The County needs to take an active role to help diversify our economy in areas such as agriculture, science and technology, renewable energy, and entrepreneurial opportunities.
How important is the growth of clean, renewable energy for Hawaiʻi Island? Which technologies should we embrace, and should any be left off the table?
Renewable energy is extremely important for Hawaiʻi Island. Currently we have some of the highest energy costs in the nation. Furthermore, as residents of an island we are particularly susceptible to natural disasters that climate change causes. While we may not be able to eliminate the effects of climate change by ourselves, Hawaiʻi has the opportunity of becoming the model for the world in the use of renewable energy as we have numerous options in this space. Whether it be solar, wind, geothermal, or waste to energy, our natural resources present an opportunity to get off of petroleum and meet our state’s goals of achieving 100% clean energy by 2045.
What factors or considerations will you take in hiring your cabinet, and who are some of the people you are considering or the strategy you will use to build your team?
Finding the best people from all over the island for the cabinet will be my number-one priority as Mayor. Many of these positions require a certain degree of professional experience. For the positions that the Mayor is allowed to appoint, I will put together a team of trusted community members to help conduct interviews. This group will then give me a list of possible directors by the interview panel’s recommendations. This is very similar to the way people are hired at the Prosecutor’s Office. It is a fair process and gets away from cronyism.
As Mayor, you will make decisions that affect this island and the children who will inherit it for generations to come. What is your commitment to them?
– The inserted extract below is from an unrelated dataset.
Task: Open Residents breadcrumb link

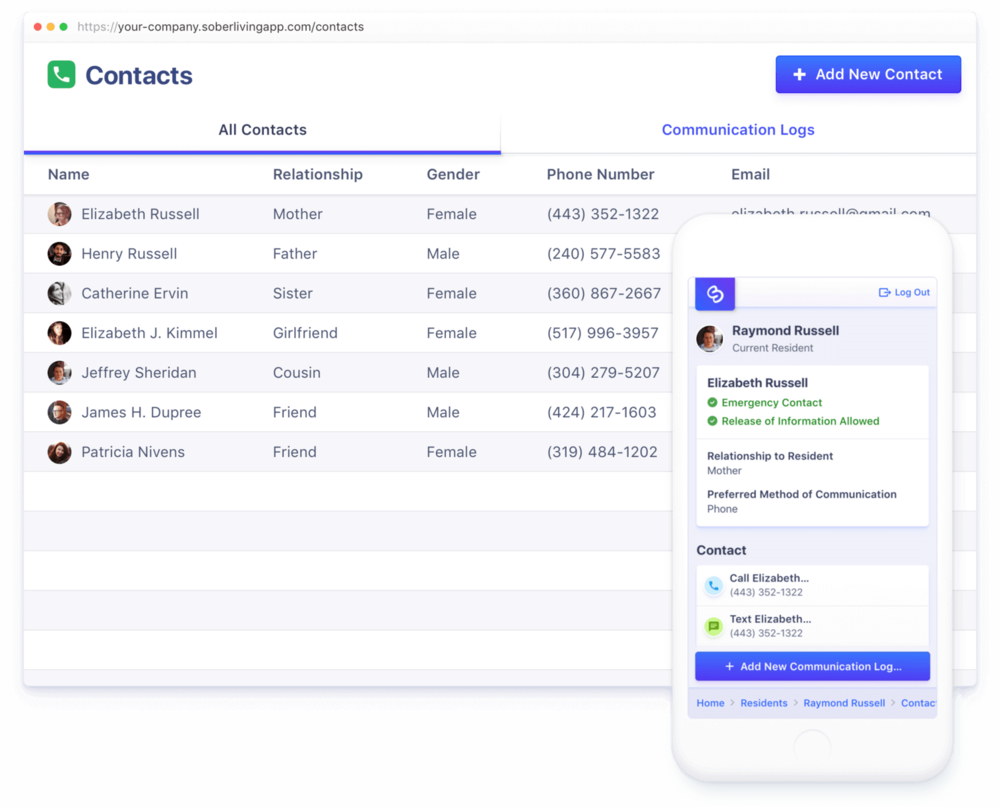Action: point(763,703)
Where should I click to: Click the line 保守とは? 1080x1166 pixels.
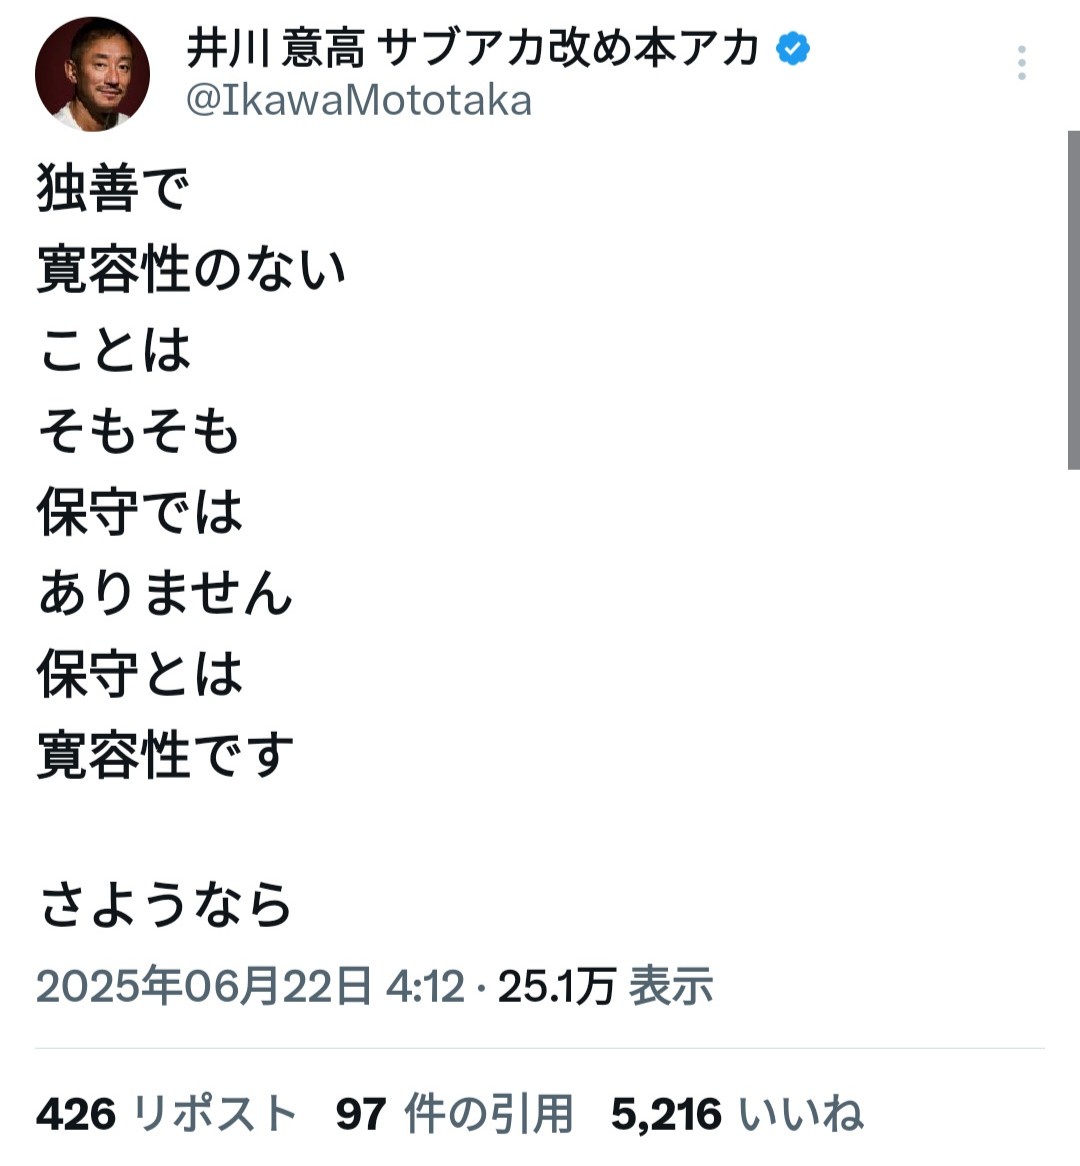pyautogui.click(x=140, y=673)
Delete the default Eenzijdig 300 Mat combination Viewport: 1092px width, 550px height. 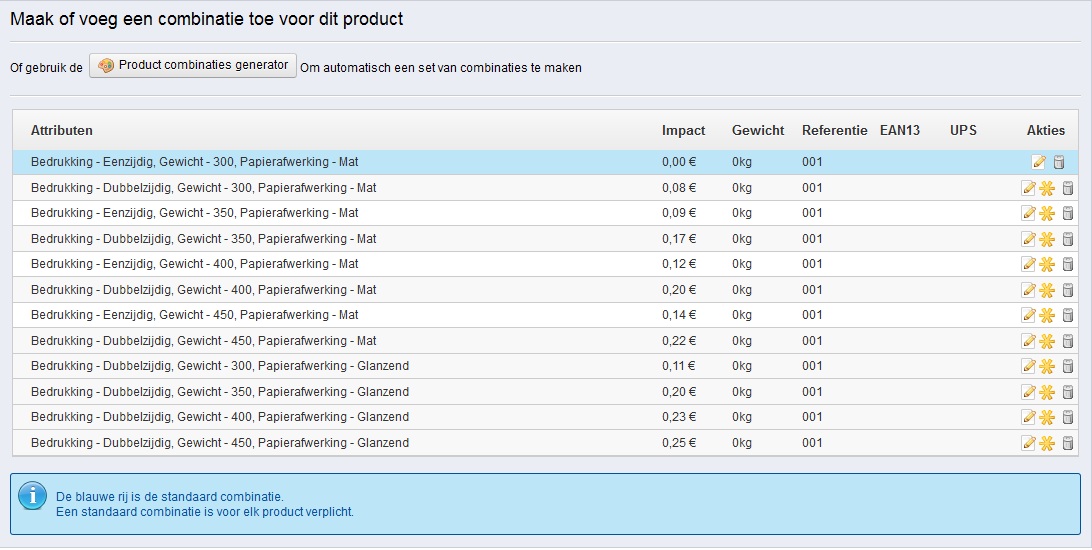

Our commitment to our children is one of the key reasons I have decided to run for office. Currently, our children are one of our biggest exports. Having an island that our children can be proud of is very important to me. We should all want an island where people want to live and if they leave they want to come back. In order to make this come true, we need to make sure we have quality jobs and affordable housing. To make this happen we will change the philosophy of county government to one that helps people and businesses thrive.